Among the records, which lines hold the word "Service"? Pick them out.

─── Data ───

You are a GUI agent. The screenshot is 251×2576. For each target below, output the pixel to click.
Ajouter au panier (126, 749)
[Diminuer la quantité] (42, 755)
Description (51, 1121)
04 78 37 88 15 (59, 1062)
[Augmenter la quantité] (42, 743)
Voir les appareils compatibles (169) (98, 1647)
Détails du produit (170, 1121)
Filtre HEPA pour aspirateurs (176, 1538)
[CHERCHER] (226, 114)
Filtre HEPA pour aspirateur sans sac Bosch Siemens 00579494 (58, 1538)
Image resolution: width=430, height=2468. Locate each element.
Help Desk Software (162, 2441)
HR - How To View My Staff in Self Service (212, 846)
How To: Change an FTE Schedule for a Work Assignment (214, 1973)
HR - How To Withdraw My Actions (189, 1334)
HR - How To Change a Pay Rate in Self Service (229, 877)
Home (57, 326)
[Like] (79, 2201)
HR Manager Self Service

───

**Written answer**:
HR - How To View My Staff in Self Service (212, 846)
HR - How To Change a Pay Rate in Self Service (229, 877)
HR Manager Self Service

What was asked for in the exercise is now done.